2. Three Dimensional Ship Docking Analysis

 As previously mentioned in the introduction, a ship docking analysis is performed to evaluate structural safety of a ship against a concentrated force at docking supports inside a dry or floating dock, not in a sea-operational condition. That is usually pushed by request of a ship owner and also a special production event concerned with docking.

 Few studies about the ship docking analysis have been found in the literatures to our knowledge. A ship classification society or Lloyd's Register (LR) reported a simple two-dimensional (2D) Grillage analysis of an oil tanker in which ship structure parts were modeled by beam elements and the grillage model was used to assess structural strength and safety against a static docking condition according to Choi et al.(2002). Also the LR proposed how to put a load distribution to bottom grillage model. Since this simplified grillage analysis really gives not the stress inside the elements but reaction forces at the boundary constraints, the strength of bottom structures or the buckling problem was separately investigated against reaction forces at the docking supports(Chun et al., 2006; Fujikubo, 2005).

 For a couple of decades, the outstanding development of computers and numerical methods has made a three dimensional finite element analysis of a big and complex marine structure possible. Such FEA for sea-operational conditions became mandatory to all the ship by ship owners and ship classifications. Even though the docking analysis is not mandatory from their regulations, that has been carried out with the help of 3D FEA for a whole ship as depicted in Fig. 2. The figure shows a 3D docking analysis of a containership with its 3D FE model, position of docking supports, and stress distribution over the bottom. The shipyard followed an static elastic analysis procedure suggested by the LR in which each docking support is modeled by a spring element and a docking load condition is considered as an external load case. The docking load condition includes light weight of a ship and ballast load cases. As the ballast water tanks are filled with sea or fresh water to keep the trim of the ship while launching, the ballast load cases should be investigated. Finally, the strength and safety of the docking supports and the bottom structures is evaluated from analysis results, the reaction forces at the supports and the stress distribution over the bottom.

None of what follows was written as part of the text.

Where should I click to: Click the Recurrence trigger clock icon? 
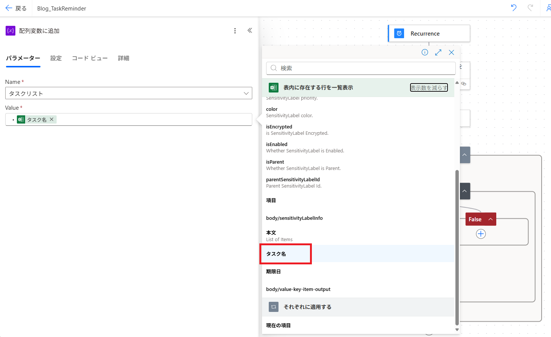[x=399, y=33]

Fig. 2. A sample (LNG Carrier) of 3D docking analysis.

3. Two Dimensional Ship Docking Analysis Model

 The shipyards have tried to reduce FE modeling man-hours spent with the 3D docking analysis and to overcome the possible lack of structural design data, understanding the drawbacks in 3D FEM. They came to be interested in a two dimensional grillage analysis again even though the 3D FEM outperforms in assessing structural strength and safety and have made a research in how to improve its accuracy. The grillage docking analysis presented in this paper will also employ overall practices of the LR as we could not find what other classification societies recommend. From now on, the efforts to obtain reliable results from a simplified docking analysis will be explained in detail.

 A grillage model in the conventional 2D grillage analysis is made from main structural parts, that is, transverse parts of web floors and transverse bulkheads and longitudinal parts of girders, longitudinal bulkheads, and side shell as illustrated in Fig. 3 and Fig. 4 (Rigo and Rizzuto, 2003). They can be identified from a tank top plan drawing and construction profile drawings at the centerline.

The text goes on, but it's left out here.